Two explanations for the prevalence of Micro and Small firms in construction are regulation and the tax system. The Productivity Commission argued excessive regulation was leading to more small firms and recommended improving construction productivity by reducing the regulatory burden. A Committee for Economic Development of Australia report found tax incentives favour independent contractors in construction, who are four times more likely to disclose income under the tax-free threshold than salaried workers. Other tax settings, such as the instant asset write-off and payroll tax thresholds, also favour smaller construction firms. However, while both of these factors affect the industry, the structure of the construction industry is determined primarily by the nature of the work, the majority of which has many small firms working on small projects in their local area.
That construction needs to improve productivity is something all industry stakeholders can agree upon. Despite all the time, effort, and words expended on this, over many decades there has been no increase in industry-wide productivity. There is good evidence that large firms have significantly higher productivity than small ones, but the great majority of firms are small. Building detached houses is often a local business done by small firms, and many of the Micro and Small firms in Construction services are doing labour intensive repair and maintenance work. These structural characteristics of the industry have and will continue to limit growth in construction productivity.
[1] In Australian Industry the total number of people employed has no breakdown of full-time and part-time employment, so the totals are close but not the same as in the ABS Labour Force Australia, Detailed.
[2] Why Has Construction Productivity Stagnated? The Role of Land-Use Regulation,
D’Amico, L., Glaeser, E., Gyourko, J., Kerr, W., and Ponzetto, G. 2024.

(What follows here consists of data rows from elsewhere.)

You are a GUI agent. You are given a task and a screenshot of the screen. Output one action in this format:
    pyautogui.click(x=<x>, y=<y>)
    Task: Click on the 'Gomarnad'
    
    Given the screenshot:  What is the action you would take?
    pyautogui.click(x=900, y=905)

[3] This highlights the need for better data on construction work done and employment. If employment was allocated to the type of work done (i.e. to repair and maintenance, alterations and additions, residential and non-residential building, and engineering construction), this would provide more relevant measures of productivity, allowing the labour input to each type of work to be estimated and matched to the value of work done.